▸ WHAT NEEDS TO BE DONE: Write out the lines of the material below word for word, with the pictures left out.
=== EXTRACTED RECORDS ===
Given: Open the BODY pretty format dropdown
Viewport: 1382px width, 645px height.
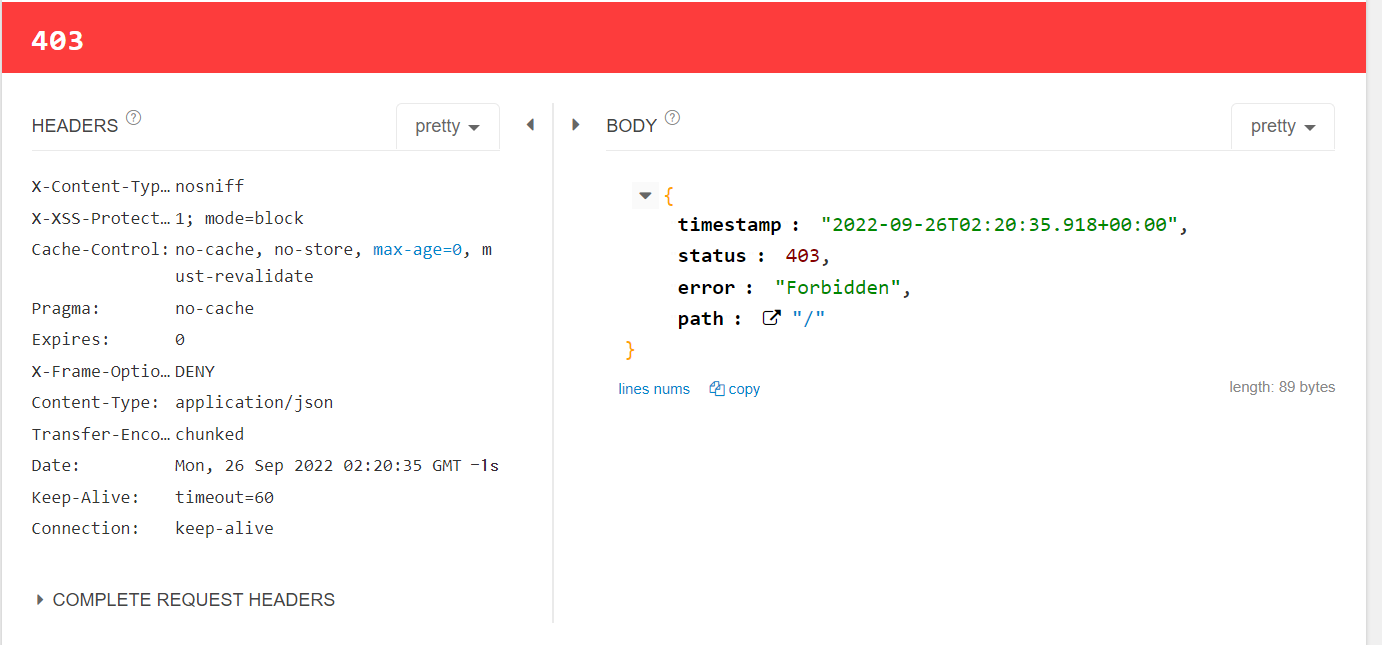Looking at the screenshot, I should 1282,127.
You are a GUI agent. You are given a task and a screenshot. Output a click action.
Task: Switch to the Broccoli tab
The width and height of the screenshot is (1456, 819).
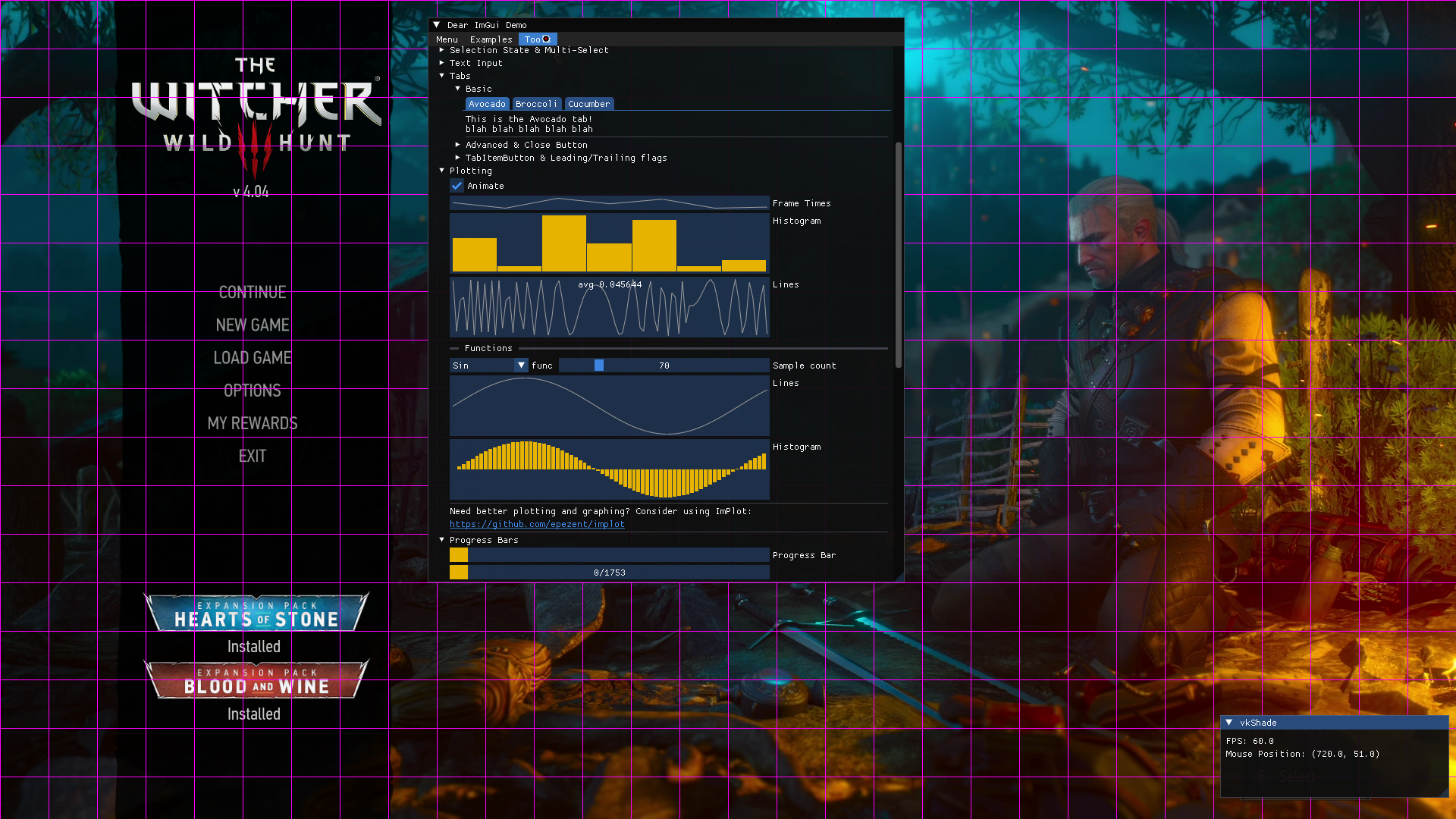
===
▸ RESPONSE:
Given: Open the BODY pretty format dropdown
Viewport: 1382px width, 645px height.
Looking at the screenshot, I should 1282,127.
You are a GUI agent. You are given a task and a screenshot. Output a click action.
Task: Switch to the Broccoli tab
The width and height of the screenshot is (1456, 819).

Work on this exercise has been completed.